C'est parce que je l'ai entendu quelques fois en entrevue et qu'on en a parlé pas mal à cause de son dernier livre, Monique s'évade, que je me suis dit qu'il me fallait retourner à Édouard Louis. Pour en finir avec Eddy Bellegueule m'avait jeté par terre, mais j'ai comme eu peur de retourner à ses vérités, son monde et sa hargne. J'avais le souvenir de quelque chose de si chargé émotivement qu'il me semblait devoir être prêt mentalement à me replonger dans son oeuvre.

J'avais raison.

Mais... l'indignation de cet auteur est esentielle, en tout cas pour quelqu'un pour moi qui ne lit ou ne prend connaissance d'opinions que par les médias, rarement par les livres. Édouard Louis raconte les travers de ce monde en racontant celui qui fut le sien entre 0 et 20 ans. Il sait donc de quoi il parle, c'est son histoire.

Ici, sa relation avec son père est le prétexte pour raconter, en même pas 100 pages, l'insondable grisaille qui entoure un large pan de la population qui ne se raconte pas par lui-même.
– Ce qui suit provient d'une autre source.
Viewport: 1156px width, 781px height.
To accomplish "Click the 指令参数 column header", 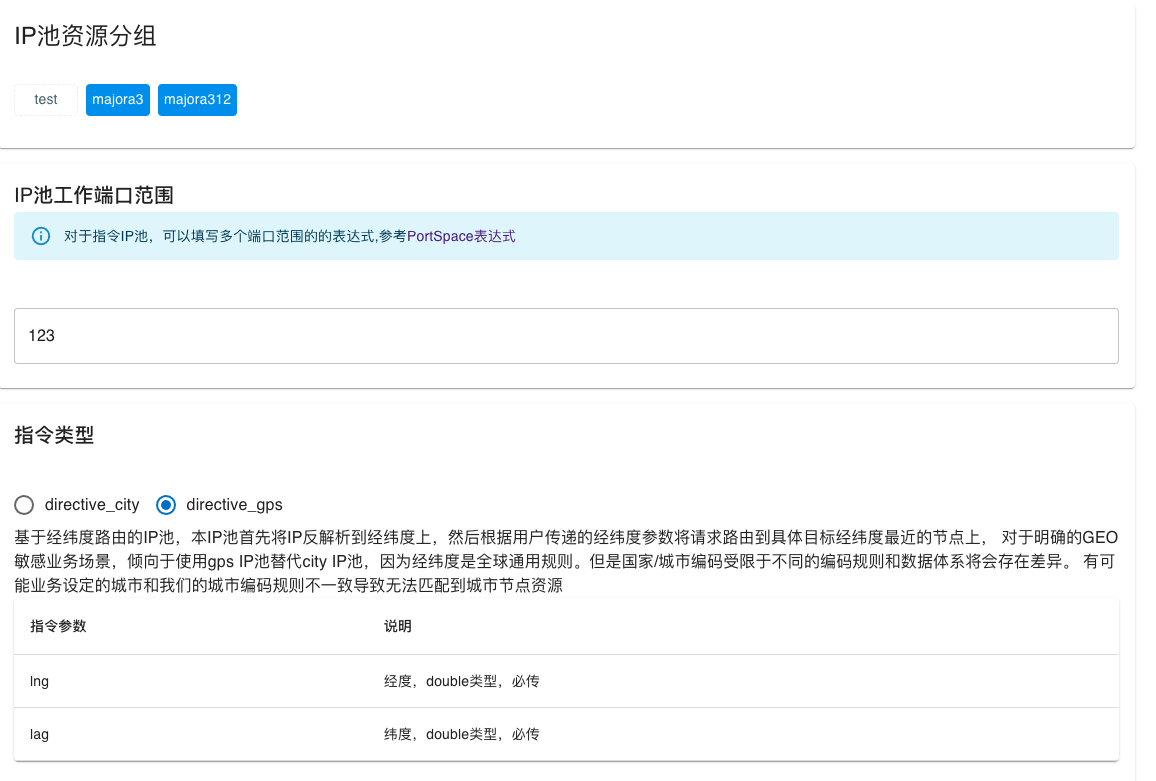I will [x=58, y=626].
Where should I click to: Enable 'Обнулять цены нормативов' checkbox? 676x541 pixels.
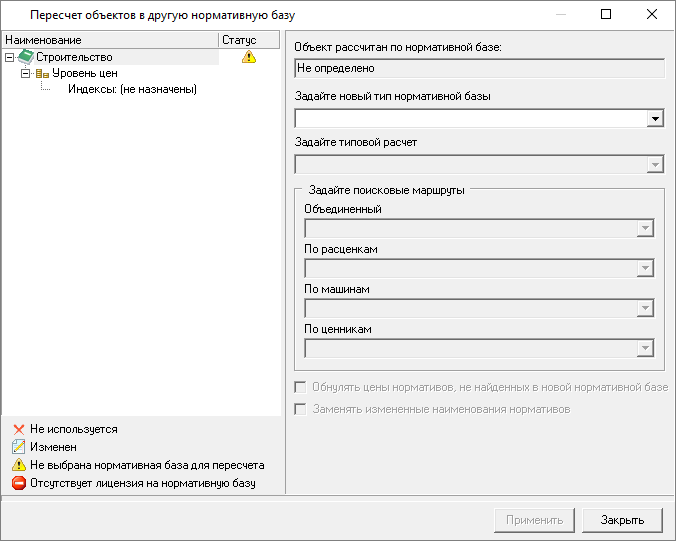coord(300,387)
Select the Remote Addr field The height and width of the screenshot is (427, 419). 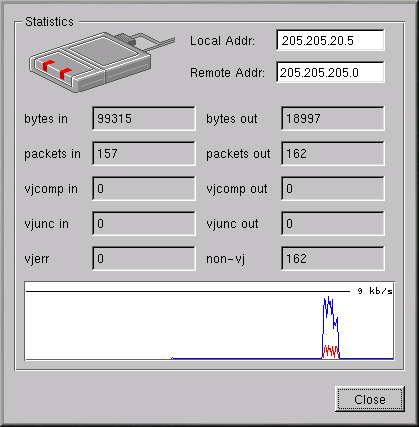pos(330,72)
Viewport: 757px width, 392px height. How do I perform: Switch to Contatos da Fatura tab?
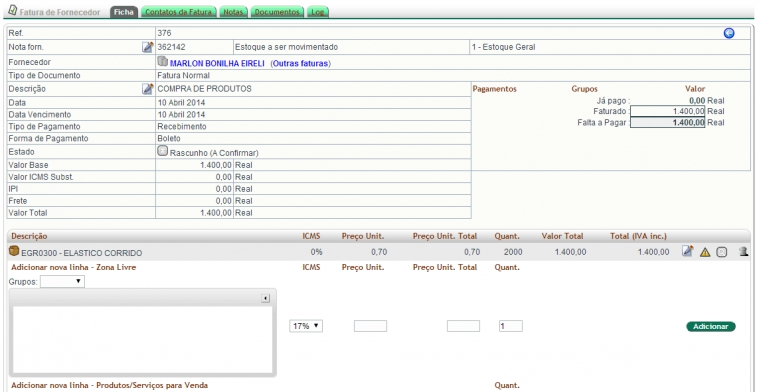[179, 12]
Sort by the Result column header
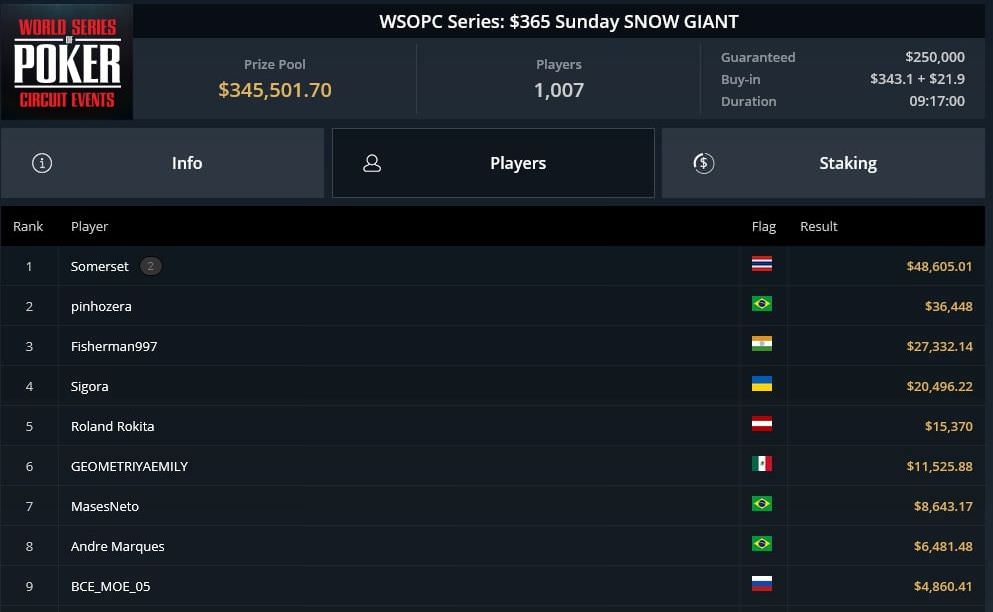 pos(819,227)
Il faut que quelqu'un s'en extraie pour qu'on nous en parle. Ces quartiers, ces appartements où on devine un monde parallèle dont on ne veut pas trop connaître les détails, ce sont autant de petites Corée du Nord, d'Afghanistan locaux dont on n'a pas de nouvelles. Alors quand c'est raconté par un écrivain de talent, on porte une attention à ce monde qu'autrement on ignore plus ou moins volontairement. C'est ce que j'appelle "faire oeuvre utile", et c'est tout à son honneur.

Édouard Louis n'es pas un prêchi-prêcha, mais un reporter. Je crois qu'il faut le voir comme ça. Qui a tué son père? C'est à chaque lecteur de répondre après avoir pris connaissance des portions de sa vie que son fils raconte avec une distance dans l'espace et dans le temps. Bon. Non, c'est pas un polar. C'est plutôt une enquête qu'on mène avec l'auteur. C'est pas sordide, mais profondément triste, pas (trop) violent physiquement, mais psychologiquement éprouvant.

Bref, pour qui cherche des réponses à ce que notre époque est en train de devenir, franchement, y'a là-dedans de vrais bons indices.